▸ Text excerpt
:::::
The camera system used to film the octopus scene

The "photosphere" underwater viewing chamber, designed by J.E. Williamson

This was the first feature-length motion picture filmed underwater. The underwater scenes were photographed by the Williamson Submarine Film Corporation in the Bahamas. Actual underwater cameras were not used, but a system of watertight tubes and mirrors allowed the camera to shoot reflected images of underwater scenes staged in shallow sunlit waters. For the scene featuring a battle with an octopus, cinematographer John Ernest Williamson devised a viewing chamber called the "photosphere", a 6×10-foot steel globe in which a cameraman could be placed. The chamber was connected to a boat by a submarine tube from where Williamson would give his directions.
:::::
▸ Information provided
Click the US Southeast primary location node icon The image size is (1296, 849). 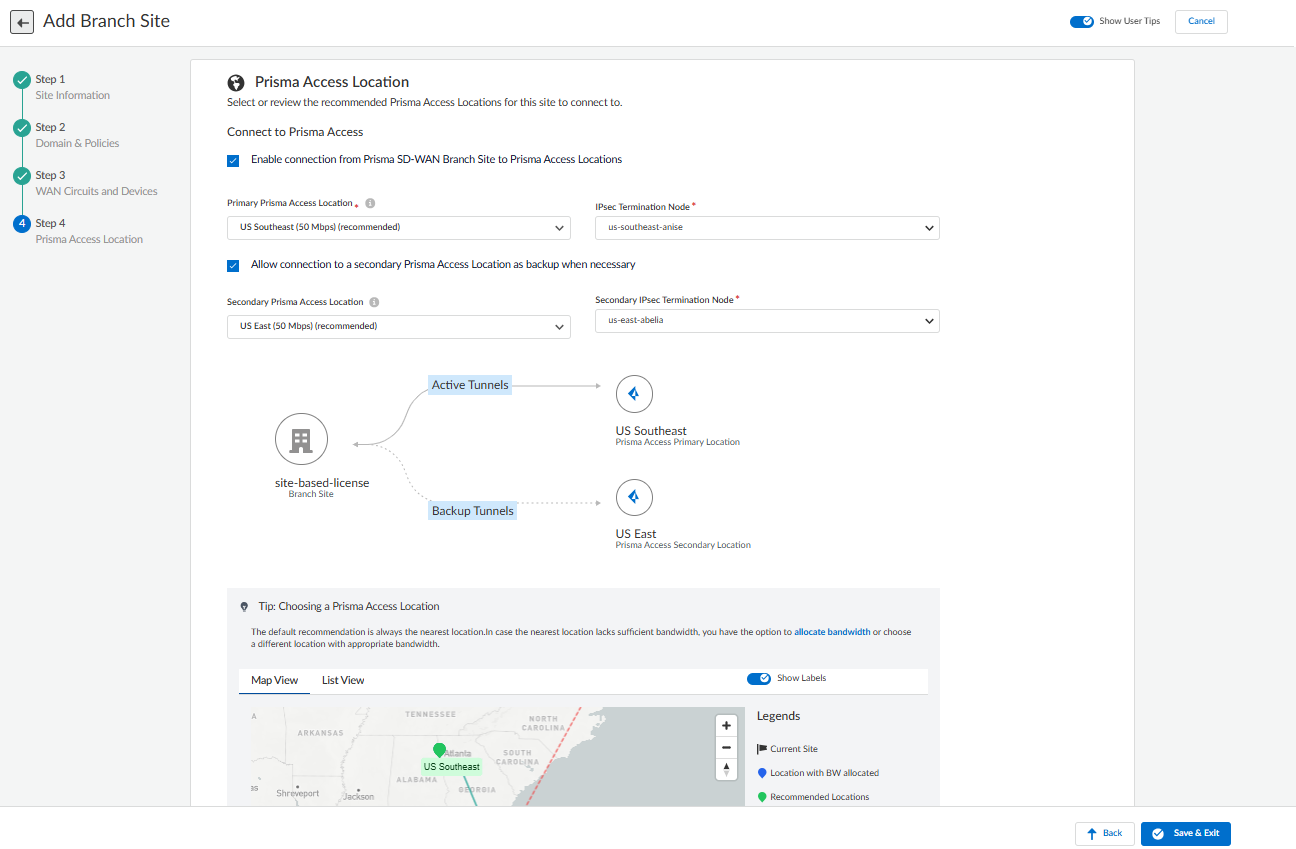pyautogui.click(x=634, y=394)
:::::
▸ Task instructions
**1.** In the passage on underwater filming, what were the size and material of the photosphere?
**2.** Reproduce the passage on underwater filming word for word, starting at "The camera system" and ending at "give his directions.".
**3.** Proceed with the passage on underwater filming from the point where it stops.

▸ Task-by-task answers
**1.** It was a 6×10-foot steel globe.

**2.**
The camera system used to film the octopus scene

The "photosphere" underwater viewing chamber, designed by J.E. Williamson

This was the first feature-length motion picture filmed underwater. The underwater scenes were photographed by the Williamson Submarine Film Corporation in the Bahamas. Actual underwater cameras were not used, but a system of watertight tubes and mirrors allowed the camera to shoot reflected images of underwater scenes staged in shallow sunlit waters. For the scene featuring a battle with an octopus, cinematographer John Ernest Williamson devised a viewing chamber called the "photosphere", a 6×10-foot steel globe in which a cameraman could be placed. The chamber was connected to a boat by a submarine tube from where Williamson would give his directions.

**3.**
The film was produced by the Universal Film Manufacturing Company (now Universal Pictures), not then known as a major motion picture studio. However, in 1916, they financed this film's innovative special effects, location photography, large sets, exotic costumes, sailing ships, and full-size navigable mock-up of the surfaced submarine Nautilus.

The film took two years to make, at the cost of $500,000. Hal Erickson has said that "the cost of this film was so astronomical that it could not possibly post a profit, putting the kibosh on any subsequent Verne adaptations for the next 12 years".